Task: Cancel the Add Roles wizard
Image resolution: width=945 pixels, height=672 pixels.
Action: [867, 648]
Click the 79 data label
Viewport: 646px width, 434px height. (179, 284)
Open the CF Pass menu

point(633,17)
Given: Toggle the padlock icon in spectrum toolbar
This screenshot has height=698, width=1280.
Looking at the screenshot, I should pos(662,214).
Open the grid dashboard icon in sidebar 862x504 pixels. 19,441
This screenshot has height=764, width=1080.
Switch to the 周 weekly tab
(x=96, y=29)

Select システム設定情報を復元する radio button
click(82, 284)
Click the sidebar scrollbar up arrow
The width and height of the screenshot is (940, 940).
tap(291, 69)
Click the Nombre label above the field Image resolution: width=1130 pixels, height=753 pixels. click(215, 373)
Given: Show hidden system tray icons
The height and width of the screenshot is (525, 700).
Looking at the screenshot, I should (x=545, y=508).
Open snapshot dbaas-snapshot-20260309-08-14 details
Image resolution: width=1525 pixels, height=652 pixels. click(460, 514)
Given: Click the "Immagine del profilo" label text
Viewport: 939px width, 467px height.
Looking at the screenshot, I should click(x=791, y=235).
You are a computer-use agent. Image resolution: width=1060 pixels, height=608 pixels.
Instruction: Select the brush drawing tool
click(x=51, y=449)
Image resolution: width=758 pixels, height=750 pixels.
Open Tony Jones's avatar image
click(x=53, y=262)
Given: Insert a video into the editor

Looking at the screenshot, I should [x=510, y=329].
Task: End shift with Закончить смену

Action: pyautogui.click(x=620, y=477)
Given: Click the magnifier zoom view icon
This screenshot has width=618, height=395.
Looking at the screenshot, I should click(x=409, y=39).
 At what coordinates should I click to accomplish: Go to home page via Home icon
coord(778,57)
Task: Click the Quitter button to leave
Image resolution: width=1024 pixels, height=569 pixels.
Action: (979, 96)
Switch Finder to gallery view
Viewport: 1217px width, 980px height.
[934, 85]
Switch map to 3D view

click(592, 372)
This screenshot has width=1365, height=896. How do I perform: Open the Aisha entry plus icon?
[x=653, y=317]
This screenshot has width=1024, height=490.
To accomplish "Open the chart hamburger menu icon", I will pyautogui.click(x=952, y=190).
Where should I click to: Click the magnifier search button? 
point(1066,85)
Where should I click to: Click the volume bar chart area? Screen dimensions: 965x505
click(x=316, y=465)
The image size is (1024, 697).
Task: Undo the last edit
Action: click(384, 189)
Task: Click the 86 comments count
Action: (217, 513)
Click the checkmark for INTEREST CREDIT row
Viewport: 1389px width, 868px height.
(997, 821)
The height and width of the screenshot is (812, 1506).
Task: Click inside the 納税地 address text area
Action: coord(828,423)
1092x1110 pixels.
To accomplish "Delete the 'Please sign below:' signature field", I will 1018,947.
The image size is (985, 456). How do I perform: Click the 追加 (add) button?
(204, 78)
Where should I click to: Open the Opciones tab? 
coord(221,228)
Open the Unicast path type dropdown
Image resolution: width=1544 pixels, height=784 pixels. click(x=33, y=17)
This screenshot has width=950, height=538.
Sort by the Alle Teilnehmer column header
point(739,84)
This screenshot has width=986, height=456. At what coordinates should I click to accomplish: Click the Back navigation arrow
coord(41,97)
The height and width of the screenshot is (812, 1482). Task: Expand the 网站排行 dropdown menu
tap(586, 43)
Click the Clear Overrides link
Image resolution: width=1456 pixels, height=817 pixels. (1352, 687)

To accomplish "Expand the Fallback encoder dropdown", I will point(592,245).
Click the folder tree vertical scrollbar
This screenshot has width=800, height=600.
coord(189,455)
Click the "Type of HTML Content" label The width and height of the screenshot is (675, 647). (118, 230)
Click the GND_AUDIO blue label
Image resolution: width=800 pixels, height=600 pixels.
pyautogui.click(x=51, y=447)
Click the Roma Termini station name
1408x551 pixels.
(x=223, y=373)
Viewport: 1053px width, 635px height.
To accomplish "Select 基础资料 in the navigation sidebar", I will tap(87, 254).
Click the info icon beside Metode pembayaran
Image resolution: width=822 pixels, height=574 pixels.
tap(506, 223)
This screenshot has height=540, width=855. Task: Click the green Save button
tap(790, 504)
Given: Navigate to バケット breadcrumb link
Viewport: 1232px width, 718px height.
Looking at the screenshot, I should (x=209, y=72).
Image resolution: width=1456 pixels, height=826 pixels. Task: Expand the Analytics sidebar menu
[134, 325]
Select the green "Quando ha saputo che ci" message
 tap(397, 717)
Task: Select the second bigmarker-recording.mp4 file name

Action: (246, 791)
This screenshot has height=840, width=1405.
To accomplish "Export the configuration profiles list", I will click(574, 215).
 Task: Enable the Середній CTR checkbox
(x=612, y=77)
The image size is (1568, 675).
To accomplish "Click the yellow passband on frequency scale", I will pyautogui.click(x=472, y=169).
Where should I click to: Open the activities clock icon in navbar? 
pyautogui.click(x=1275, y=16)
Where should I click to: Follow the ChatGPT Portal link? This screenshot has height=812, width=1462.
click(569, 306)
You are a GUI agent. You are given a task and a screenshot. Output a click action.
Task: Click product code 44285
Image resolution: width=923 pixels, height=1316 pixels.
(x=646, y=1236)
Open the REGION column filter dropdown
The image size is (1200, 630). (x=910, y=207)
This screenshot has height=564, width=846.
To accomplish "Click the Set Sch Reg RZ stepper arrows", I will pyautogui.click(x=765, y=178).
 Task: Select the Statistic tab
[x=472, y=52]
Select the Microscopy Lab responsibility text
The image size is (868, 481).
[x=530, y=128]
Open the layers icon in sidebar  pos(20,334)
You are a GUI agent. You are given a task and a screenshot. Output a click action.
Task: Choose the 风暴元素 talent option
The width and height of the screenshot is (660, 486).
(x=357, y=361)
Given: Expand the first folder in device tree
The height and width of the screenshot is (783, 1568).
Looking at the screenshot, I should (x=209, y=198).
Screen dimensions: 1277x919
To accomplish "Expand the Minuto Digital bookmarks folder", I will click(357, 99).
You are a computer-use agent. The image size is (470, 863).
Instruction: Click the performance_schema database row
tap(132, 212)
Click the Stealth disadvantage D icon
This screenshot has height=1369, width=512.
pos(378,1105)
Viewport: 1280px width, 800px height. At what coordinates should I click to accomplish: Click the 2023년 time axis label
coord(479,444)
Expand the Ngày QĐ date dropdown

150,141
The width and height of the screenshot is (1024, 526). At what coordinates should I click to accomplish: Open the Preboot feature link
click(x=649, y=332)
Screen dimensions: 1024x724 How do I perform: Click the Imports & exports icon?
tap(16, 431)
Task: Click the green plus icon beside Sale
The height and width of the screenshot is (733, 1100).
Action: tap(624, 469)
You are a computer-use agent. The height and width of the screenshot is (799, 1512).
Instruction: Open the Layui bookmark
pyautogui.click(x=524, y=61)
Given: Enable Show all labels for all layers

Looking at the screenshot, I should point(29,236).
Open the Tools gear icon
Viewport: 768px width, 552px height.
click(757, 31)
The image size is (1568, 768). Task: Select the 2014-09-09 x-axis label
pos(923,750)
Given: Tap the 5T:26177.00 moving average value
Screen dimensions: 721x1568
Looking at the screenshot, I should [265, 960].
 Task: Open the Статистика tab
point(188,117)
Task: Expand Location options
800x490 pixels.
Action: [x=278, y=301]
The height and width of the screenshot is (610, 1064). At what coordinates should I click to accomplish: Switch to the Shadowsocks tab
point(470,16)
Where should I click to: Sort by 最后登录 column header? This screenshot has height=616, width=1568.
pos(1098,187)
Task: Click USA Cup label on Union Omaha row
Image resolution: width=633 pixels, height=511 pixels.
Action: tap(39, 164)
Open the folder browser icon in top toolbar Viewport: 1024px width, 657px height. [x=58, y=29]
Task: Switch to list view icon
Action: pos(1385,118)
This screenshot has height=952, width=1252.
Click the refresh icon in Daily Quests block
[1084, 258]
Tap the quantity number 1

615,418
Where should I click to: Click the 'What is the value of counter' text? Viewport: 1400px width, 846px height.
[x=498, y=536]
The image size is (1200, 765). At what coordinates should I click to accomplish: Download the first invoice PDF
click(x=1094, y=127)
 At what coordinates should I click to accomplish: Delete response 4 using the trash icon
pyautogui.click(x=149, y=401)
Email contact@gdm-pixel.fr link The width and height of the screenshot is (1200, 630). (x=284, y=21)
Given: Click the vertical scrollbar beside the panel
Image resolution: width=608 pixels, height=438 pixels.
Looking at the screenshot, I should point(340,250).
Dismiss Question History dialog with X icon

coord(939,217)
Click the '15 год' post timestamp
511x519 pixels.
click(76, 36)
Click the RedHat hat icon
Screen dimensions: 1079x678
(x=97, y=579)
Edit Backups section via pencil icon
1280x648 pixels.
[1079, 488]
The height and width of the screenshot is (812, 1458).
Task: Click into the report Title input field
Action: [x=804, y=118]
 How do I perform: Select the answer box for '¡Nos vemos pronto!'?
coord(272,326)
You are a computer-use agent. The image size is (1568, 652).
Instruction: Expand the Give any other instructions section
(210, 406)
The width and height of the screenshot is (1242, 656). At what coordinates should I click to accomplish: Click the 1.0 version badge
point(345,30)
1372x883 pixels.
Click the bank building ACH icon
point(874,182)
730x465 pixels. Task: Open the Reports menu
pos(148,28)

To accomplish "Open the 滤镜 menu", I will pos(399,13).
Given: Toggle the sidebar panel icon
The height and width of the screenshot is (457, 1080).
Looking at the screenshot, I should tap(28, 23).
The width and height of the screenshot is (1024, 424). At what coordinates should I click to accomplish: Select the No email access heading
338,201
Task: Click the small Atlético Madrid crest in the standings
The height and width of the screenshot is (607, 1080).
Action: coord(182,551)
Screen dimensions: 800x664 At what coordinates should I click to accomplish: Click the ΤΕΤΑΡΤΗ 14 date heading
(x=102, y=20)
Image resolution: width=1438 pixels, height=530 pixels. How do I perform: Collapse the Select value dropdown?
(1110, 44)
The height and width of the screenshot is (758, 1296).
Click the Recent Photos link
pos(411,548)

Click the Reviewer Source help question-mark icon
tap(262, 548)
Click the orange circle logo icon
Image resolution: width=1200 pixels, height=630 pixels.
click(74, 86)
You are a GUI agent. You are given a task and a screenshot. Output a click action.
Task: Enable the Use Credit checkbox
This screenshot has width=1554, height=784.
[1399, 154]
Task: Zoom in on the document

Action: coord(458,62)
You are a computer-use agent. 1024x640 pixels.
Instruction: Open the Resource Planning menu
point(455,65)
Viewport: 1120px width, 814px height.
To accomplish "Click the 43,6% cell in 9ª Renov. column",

◇ ◇ ◇

• WHAT TO PRODUCE:
Please give the number of lines in the entries above that hold "Toggle", with no other text.

• YOUR SOLUTION:
2